** DOCUMENT SECTION **
begin

Smells Like Trouble...
I was listening to some Sunday afternoon gossip today while checking out open houses in the valley. A couple properties were amateurs who jumped into "flipping" and are now in a lot of pain with vacant houses and multiple mortgages. Right here in Sonoma.
Three other houses were folks who "upgraded" before selling their previous house, and badda-bing it was like a memo just went out and overnight the market changed and now nobody wants to bail them out and hold their bag for them. They are now paying two mortgages every month. Another story was kind of sad if you really stop to think about the loss ramifications of their kind of thinking.
A couple bought one of those built in the 1940's can't lose, real estate only goes up, sure thing, everyone wants to live on the East side of Sonoma houses. They went in for cosmetic fix-it up touches, did a lot of work themselves and slapped a million dollar price tag on it to sell ($1,379,000). They were sure a bucket of money was in the bag.
This house is a repeat offender on the Price Reduced list. 3bd/2.5 bath & 1800 sq. ft.
The latest listing information has it on the market for 219 days and going through 5 price reductions.
The current owners caught a fast falling knife as the market was tanking and paid $1,025,000 in January of 2006. The previous sale of this house was: 1991 for $330,000
Starting price: $1,379,000
Current price: $1,150,000
Total Reduction: $229,000
Zillow says: $996,387
This house has appreciated: 340.8% in the last 10 years. Does that sound reasonable to you? Give me one good reason why a reasonable person would believe this.

end

** DESCRIPTION OF THE TASK **
Do these statements agree with the Sonoma house post above? Answer yes or no for each, quoting the words of the post that decide it.
(a) The current owners paid $1,025,000 for the house in January 2006.
(b) The house has four bedrooms.
(c) The latest listing information shows the house on the market for 219 days.

** INFORMATION SHOWN **
begin

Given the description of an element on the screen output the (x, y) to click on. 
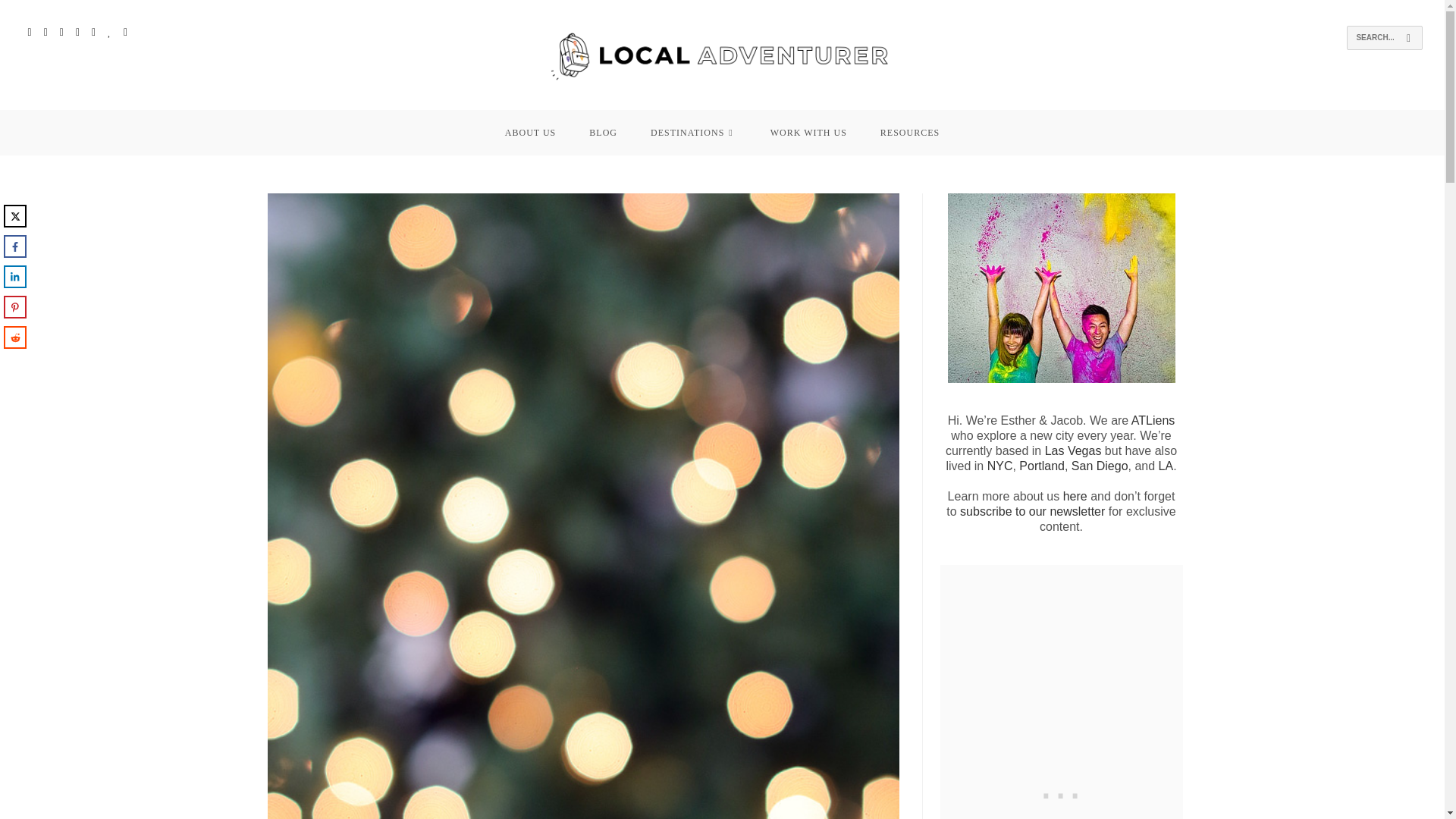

end

** RESPONSE BELOW **
(a) Yes: "paid $1,025,000 in January of 2006"
(b) No: "3bd/2.5 bath & 1800 sq. ft."
(c) Yes: "on the market for 219 days"